D’Alain Guiraudie, la critique, comme lui même, nous livre une série d’étiquettes : Aveyronnais, d’éducation catholique très marquée, (adolescent il voulait devenir prêtre, Philippe le Prêtre du film est un peu lui ), puis communiste et homosexuel, photographe, cinéaste, écrivain (3 livres paru chez P.O.L, dont Rabalaïre qui inspire le scénario de Miséricorde).

Avec toutes  ces images de lui  réunies, nous ne sommes pas étonnés de lire dans l’Humanité cet énoncé politico-sexuel :

Guiraudie est aussi un cinéaste des campagnes et de  la nature, les causses du Larzac, l’eau et ses miroitements dans  l’inconnu du Lac, presque toujours, il y a les bois et forêts, avec leurs clairières, leurs raies de lumières solaires. Ils sont autant de lieux de rencontres insolites ou de dragues homosexuelles et parfois de mauvaises rencontres. Le sexe et le danger de mort parfois se touchent (comme dans la fameuse chanson Monsieur William  de Ferré et Caussimon).  Dans les bois, ce lieu où on peut voir sans être vu, être vu sans le savoir, on glisse quelquefois du phantasme jusqu’aux alentours de la fantasmagorie . Fantasmagories ces morilles qui s’entêtent à pousser  à l’endroit où caché sous les feuilles, dans la terre d’un corps fraîchement enterré.  Des morilles qui poussent en même temps que les cèpes, en automne, du jamais vu. Des morilles donc,  comme un indice ou peut-être une compulsion d’avouer.  Également, comme les symboles phalliques qu’ils n’ont jamais cessé d’être, ici, ceux du désir homosexuel. 

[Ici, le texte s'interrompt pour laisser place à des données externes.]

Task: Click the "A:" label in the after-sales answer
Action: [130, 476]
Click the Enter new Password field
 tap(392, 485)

Dans Miséricorde, comme « le visiteur » du film Théorème de Pasolini,   Jérémie attire et séduit tout le monde. Sauf peut-être Vincent avec qui régulièrement il se battait,  car Vincent voulait le voir quitter les lieux, mais là encore Vincent semblait rechercher ces corps à corps, souvenirs du temps de leur adolescence -Hélas, devenus funestes à force de monter en violence-

Le désir, c’est aussi celui de Philippe, le curé du village, qui met Jérémie  dans son lit pour le protéger d’une suspicion de meurtre,  écoutons le :  « Croyez-vous vraiment qu’il soit utile de punir les assassins ? Ce n’est pas un crime qui doit empêcher la vie de continuer. J’aurais alors le plaisir de voir l’assassin tous les jours, j’ai appris à aimer sans retour ».  

Ici comme dans « l’inconnu du lac », le désir est plus fort que la dénonciation et… la justice  et la société du « Surveiller et Punir » décrite par Michel Foucault s’en trouve subvertie. Curieusement, tout comme les champignons,  ce thème parcoure également  « Quand vient l’automne »  le dernier film de François Ozon.

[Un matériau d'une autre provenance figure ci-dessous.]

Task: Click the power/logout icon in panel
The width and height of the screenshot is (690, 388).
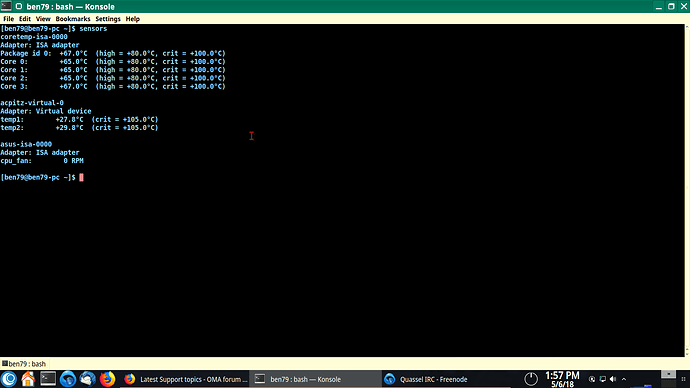Action: pyautogui.click(x=531, y=379)
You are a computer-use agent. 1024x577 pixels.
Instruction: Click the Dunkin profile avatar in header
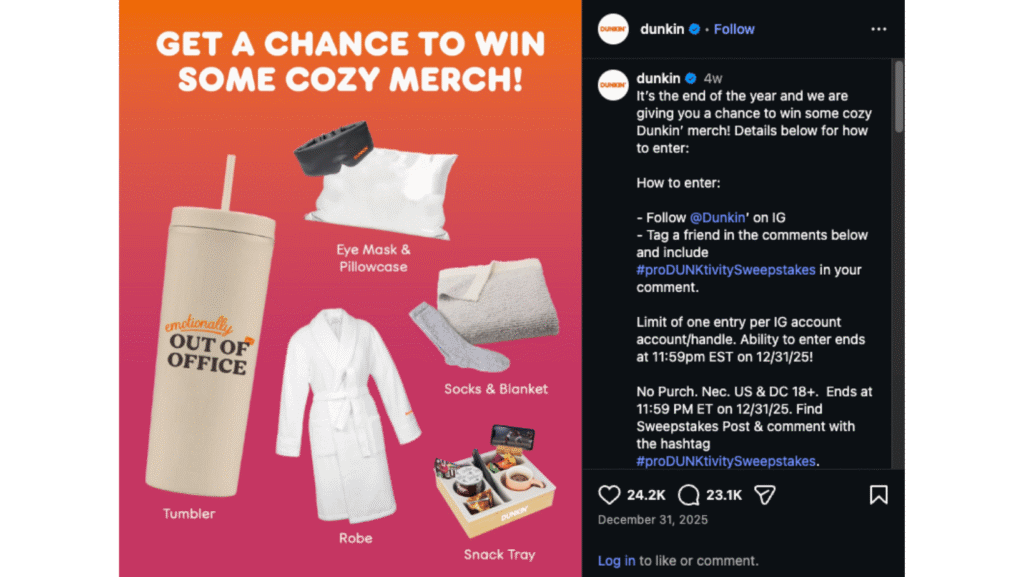[613, 29]
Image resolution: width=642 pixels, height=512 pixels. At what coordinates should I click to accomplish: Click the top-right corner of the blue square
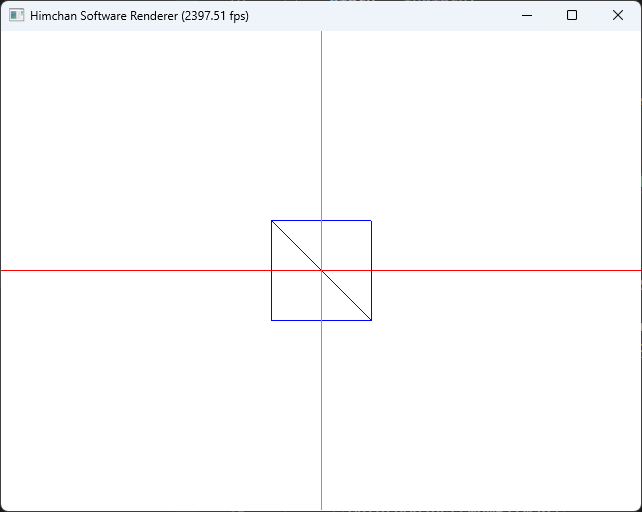pos(371,220)
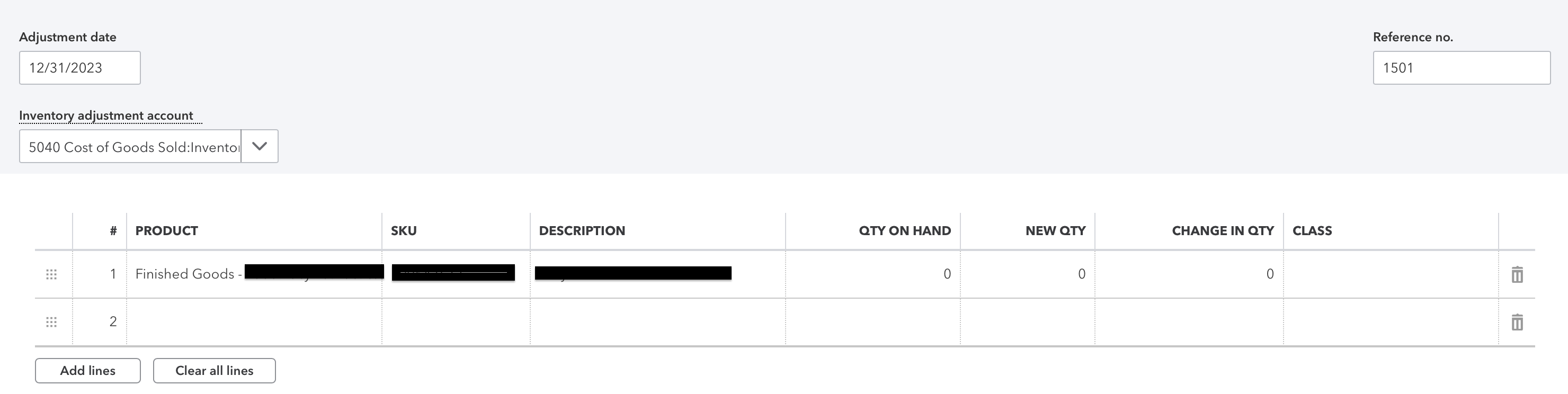
Task: Edit the Adjustment date field
Action: pyautogui.click(x=80, y=68)
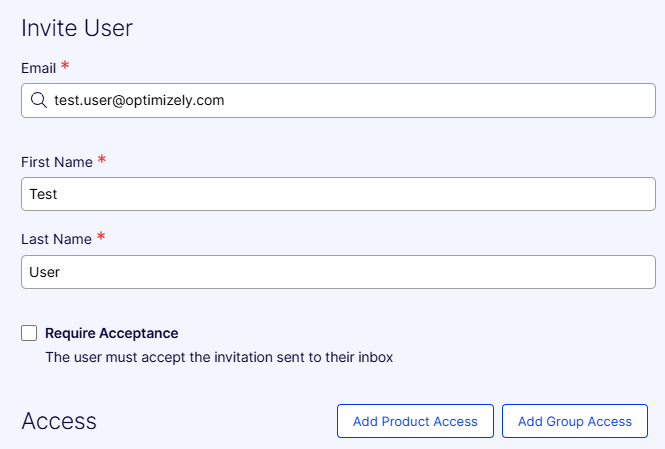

Avec Miséricorde, Alain Guiraudie réalise un film qui expose sa vision politique de la sexualité. Il le fait sur le mode d’une comédie ou  l’humour grinçant voisine avec les bizarreries de personnages et parfois l’étrangeté des scènes. Il conjugue une homosexualité banalisée, la vie conviviale (les bouteilles de pastis que sert Martine en portent trace !) les décors rustiques et décroissants, (pas de signes de modernité électronique  pas de  téléphone portable, d’effets de toilette, les voitures sont anciennes et modestes,  ce film aurait tout aussi bien pu être tourné dans les années 60),  et surtout,  il  véhicule  cette fameuse subversion de l’idée de justice au profit d’un éloge des passions altruistes et généreuses. 

Mine de rien, comme François Ozon dans quand vient l’automne, mais plus encore, Alain Guiraudie subvertit la dramaturgie du film en annulant jusqu’à l’idée de justice et de peine , et la vie continue comme si de rien n’était. La vie est désir. De l’image finale, on se fait son hors-champ, Jérémie près de Martine, couchant à droite à gauche, selon, boulanger du village !

Georges

PS : Avez-vous remarqué, c’est un film avec du pastis, mais sans tabac !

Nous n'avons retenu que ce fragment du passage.